Un grand nombre de salariés ont connu des carrières exemptes de périodes d’inactivité, leur permettant de partir en retraite dans les meilleures conditions. Ils disposeront par ailleurs, le plus souvent, d’un confortable matelas d’économies et de placements qui leur sera bien utile pour se distraire, pour voyager, pour se prémunir d’un pépin de santé ou donner un coup de main à leurs enfants et petits-enfants…
Il n’est pas dans notre intention de pointer du doigt ces «privilégiés» qui, pour beaucoup, se sont ouverts des droits à la sueur de leur front. Nous constatons simplement que celles et ceux qui ont vécu des parcours professionnels chaotiques, conditionnés par un environnement économique sur lequel ils n’ont pas de prise, se trouveront de nouveau sanctionnés à l’heure de la retraite.

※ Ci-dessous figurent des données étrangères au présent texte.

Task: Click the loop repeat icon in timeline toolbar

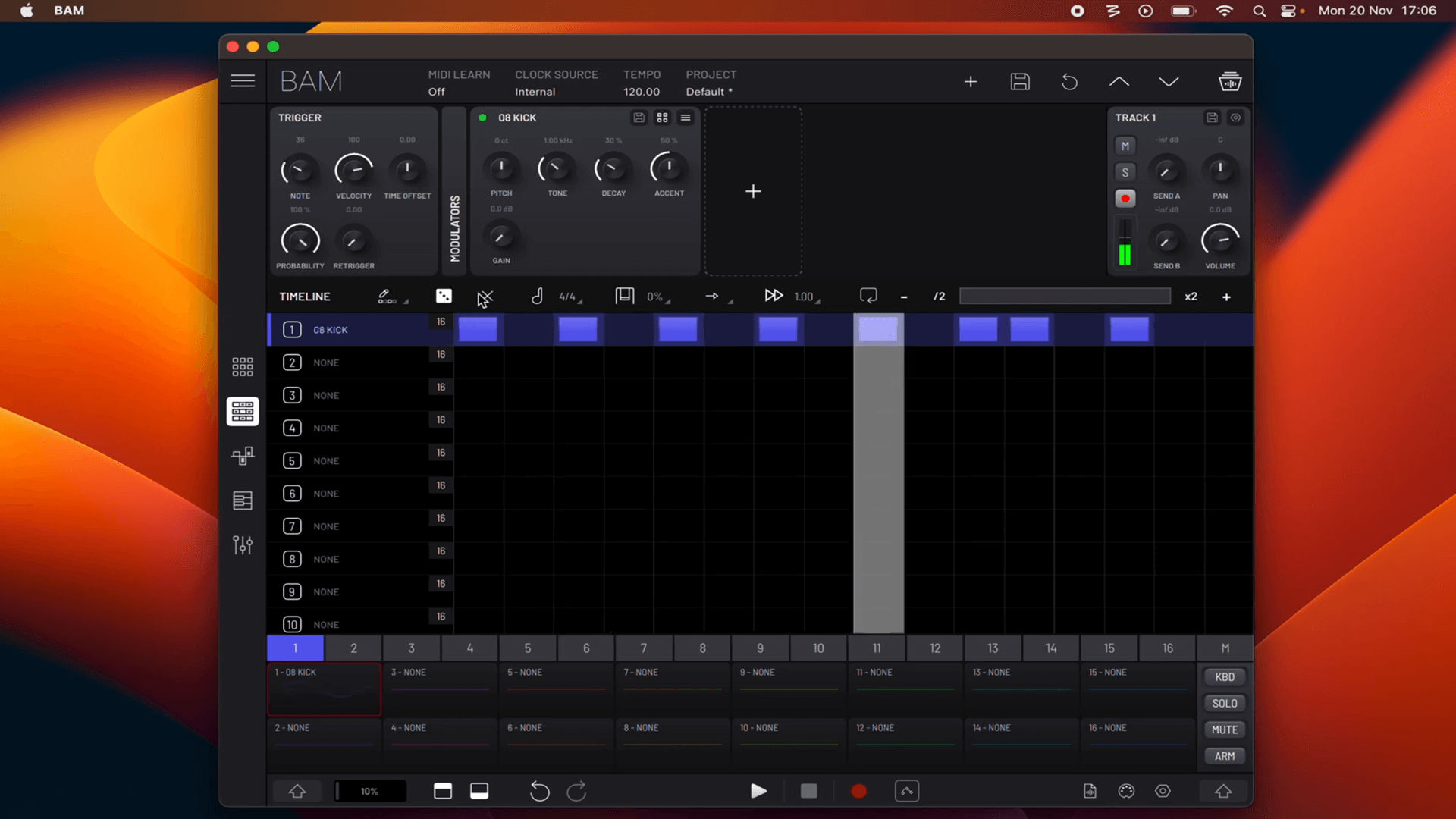Action: coord(868,295)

C’est aspect préoccupant est généralement complètement occulté par celles et ceux qui stigmatisent les «pauvres » et les chômeurs longue durée qui se complairaient dans leur statut d’assistés.
Quand on est jeune et au chômage, on arrive généralement à se débrouiller avec les moyens du bord. Mais quand on est vieux et pauvre (donc sujet aux complications médicales et autres inconvénients de la vieillesse), là, ça sent le Sapin ! (jeu de mots douteux, en référence au patronyme de notre ministre des Finances et des Comptes publics) .
Il est donc probable que l’espérance de vie marque le pas, voire se contracte, dans les décennies qui viennent. L’avenir le dira.
Si cela devait se confirmer, ce phénomène serait une conséquence supplémentaire du chômage qui brise prématurément les parcours de vie d’un nombre croissant d’entre nous.
Que messieurs Sarkozy, Macron, Valls et consorts ne l’oublient pas.